Exercise goal: Take the data below and repeat it exactly.

Available data:
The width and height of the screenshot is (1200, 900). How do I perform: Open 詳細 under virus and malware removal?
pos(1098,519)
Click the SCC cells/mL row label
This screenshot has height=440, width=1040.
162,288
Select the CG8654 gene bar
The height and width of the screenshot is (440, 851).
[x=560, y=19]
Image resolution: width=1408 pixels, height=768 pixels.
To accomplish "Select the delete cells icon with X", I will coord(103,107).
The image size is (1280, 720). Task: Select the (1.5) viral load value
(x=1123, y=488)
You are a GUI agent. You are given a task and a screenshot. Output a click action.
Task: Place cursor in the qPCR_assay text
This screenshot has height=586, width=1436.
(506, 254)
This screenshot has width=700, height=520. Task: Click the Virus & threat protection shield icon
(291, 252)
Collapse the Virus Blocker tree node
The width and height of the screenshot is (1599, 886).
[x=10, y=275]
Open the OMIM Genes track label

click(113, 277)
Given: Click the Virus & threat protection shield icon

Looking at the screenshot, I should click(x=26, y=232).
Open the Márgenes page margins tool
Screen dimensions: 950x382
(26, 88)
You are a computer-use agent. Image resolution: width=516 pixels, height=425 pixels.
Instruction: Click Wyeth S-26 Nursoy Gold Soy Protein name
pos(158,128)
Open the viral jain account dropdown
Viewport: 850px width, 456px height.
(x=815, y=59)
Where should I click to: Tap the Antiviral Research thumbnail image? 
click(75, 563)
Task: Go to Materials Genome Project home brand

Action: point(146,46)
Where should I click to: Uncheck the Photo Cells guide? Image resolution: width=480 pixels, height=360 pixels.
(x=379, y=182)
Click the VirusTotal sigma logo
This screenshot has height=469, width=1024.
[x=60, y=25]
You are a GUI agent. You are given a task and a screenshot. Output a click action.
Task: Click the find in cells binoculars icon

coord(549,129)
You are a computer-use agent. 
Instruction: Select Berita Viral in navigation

Expected answer:
The width and height of the screenshot is (1200, 900). How do I perform: Open 詳細 under virus and malware removal?
pos(1098,519)
Click the SCC cells/mL row label
This screenshot has height=440, width=1040.
162,288
Select the CG8654 gene bar
The height and width of the screenshot is (440, 851).
[x=560, y=19]
Image resolution: width=1408 pixels, height=768 pixels.
To accomplish "Select the delete cells icon with X", I will coord(103,107).
The image size is (1280, 720). Task: Select the (1.5) viral load value
(x=1123, y=488)
You are a GUI agent. You are given a task and a screenshot. Output a click action.
Task: Place cursor in the qPCR_assay text
This screenshot has height=586, width=1436.
(506, 254)
This screenshot has width=700, height=520. Task: Click the Virus & threat protection shield icon
(291, 252)
Collapse the Virus Blocker tree node
The width and height of the screenshot is (1599, 886).
[x=10, y=275]
Open the OMIM Genes track label

click(113, 277)
Given: Click the Virus & threat protection shield icon

Looking at the screenshot, I should click(x=26, y=232).
Open the Márgenes page margins tool
Screen dimensions: 950x382
(26, 88)
You are a computer-use agent. Image resolution: width=516 pixels, height=425 pixels.
Instruction: Click Wyeth S-26 Nursoy Gold Soy Protein name
pos(158,128)
Open the viral jain account dropdown
Viewport: 850px width, 456px height.
(x=815, y=59)
Where should I click to: Tap the Antiviral Research thumbnail image? 
click(75, 563)
Task: Go to Materials Genome Project home brand

Action: point(146,46)
Where should I click to: Uncheck the Photo Cells guide? Image resolution: width=480 pixels, height=360 pixels.
(x=379, y=182)
Click the VirusTotal sigma logo
This screenshot has height=469, width=1024.
[x=60, y=25]
You are a GUI agent. You are given a task and a screenshot. Output a click action.
Task: Click the find in cells binoculars icon

coord(549,129)
You are a computer-use agent. 
Instruction: Select Berita Viral in navigation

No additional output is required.